Что касается фееричных страданий кринолиновых фей из классической русской литературы, то я гроша ломаного не дам ни за Пушкинскую Татьяну, ни за Ольгу Ильинскую Гончарова, ни за его же Веру, ни за Наташу Ростову, ни за прочих "дворянских" дев. Ни одна из этих гламурных розовых сучек ни разу горшок ночной за собой, блджад, не вынесла, а туда же, страдать. Вон, почитайте Вересаева, "Два конца", где во второй части повести вдова переплётного подмастерья пахала за копейки, чтобы содержать себя и дочь, и как её мастер склонял к сексу, и все работницы через него прошли, а не то сгнобит, работать не даст, и как её ломало, как она хотела "остаться честной", как ей противно и тяжело было. И как невыносимо тяжко было работать женщинам в то время.
А тут какая-то Татьяна с её розовыми страдашками.
Сонечка Мармеладова - она лучше их всех. Она не отравилась, не самовыпилилась, хотя такие мысли у неё были, и заработок свой, своей, девственной (а ведь мечтала, небось, и взамуж, а после такого уже никак) псдой выстраданный, она не на себя потратила - а им принесла, и после смерти отца носила деньги мачехи и сводным братьям и сестре.
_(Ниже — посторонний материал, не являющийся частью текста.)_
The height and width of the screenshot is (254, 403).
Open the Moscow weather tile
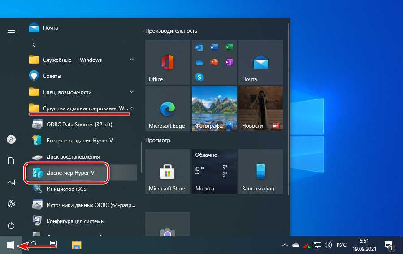pos(214,171)
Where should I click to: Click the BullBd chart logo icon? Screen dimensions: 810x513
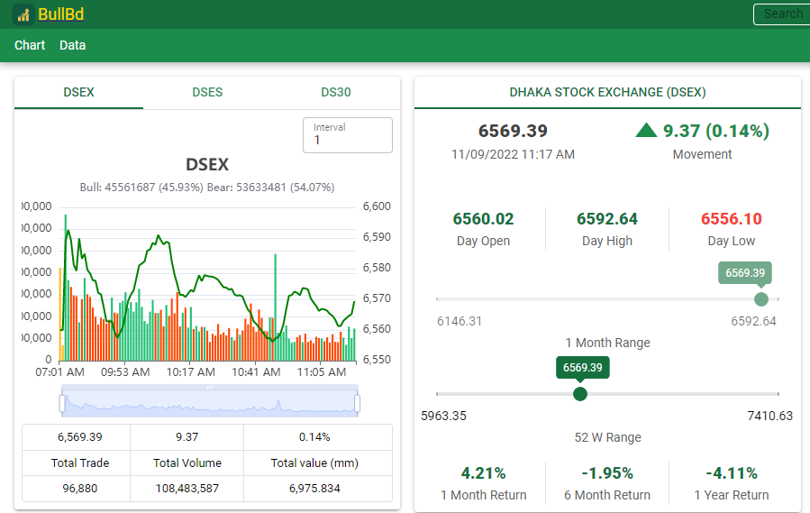tap(23, 14)
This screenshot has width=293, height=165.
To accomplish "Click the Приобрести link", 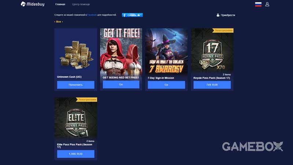I will (228, 15).
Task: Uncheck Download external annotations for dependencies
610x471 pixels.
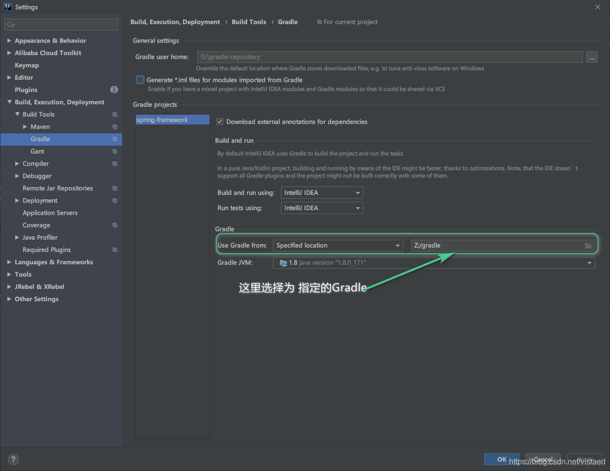Action: click(x=219, y=122)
А что она на юродство скатилась - так она юродством этим себя оправдывала. Своё поведение. Свой образ жизни. Обществу тогда было всё равно, что она жертвует собой ради семьи и маленьких детей, она для общества всё равно считалась падшей.
Как темно в этом доме!
Ворвись в эту нору сырую
Ты, о время мое!
Размечи этот нищий уют!
Тут дерутся мужчины,
Тут женщины тряпки воруют,
Сквернословят, судачат,
Юродствуют, плачут и пьют.
Дорогая моя!
Что же будет с тобой?
Неужели
И тебе между них
Суждена эта горькая часть?
Неужели и ты
В этой доле, что смерти тяжеле,
В девять - пить,
В десять - врать
И в двенадцать -
Научишься красть?
Неужели и ты
Погрузишься в попойку и в драку,
По намекам поймешь,
Что любовь твоя -
Ходкий товар,
Углем вычернишь брови,
Нацепишь на шею - собаку,
Красный зонтик возьмешь
И пойдешь на Покровский бульвар?
(с) Дмитрий Кедрин, "Кукла".
А Родион Романыч и правда "тварь дрожащая", раз после лихорадки, когда его уже отпустило, не смог убедить Соню, что сдаваться полиции не стоит, что это ничего, что бабку не воскресить, а его арест и каторга ничего не даст. Пошёл и сдался, после того, как она его убедила, и чем ведь убедила-то? Так, соплями. Ему бы её за шкирятник взять и успокоить, а он сам пошёл слился.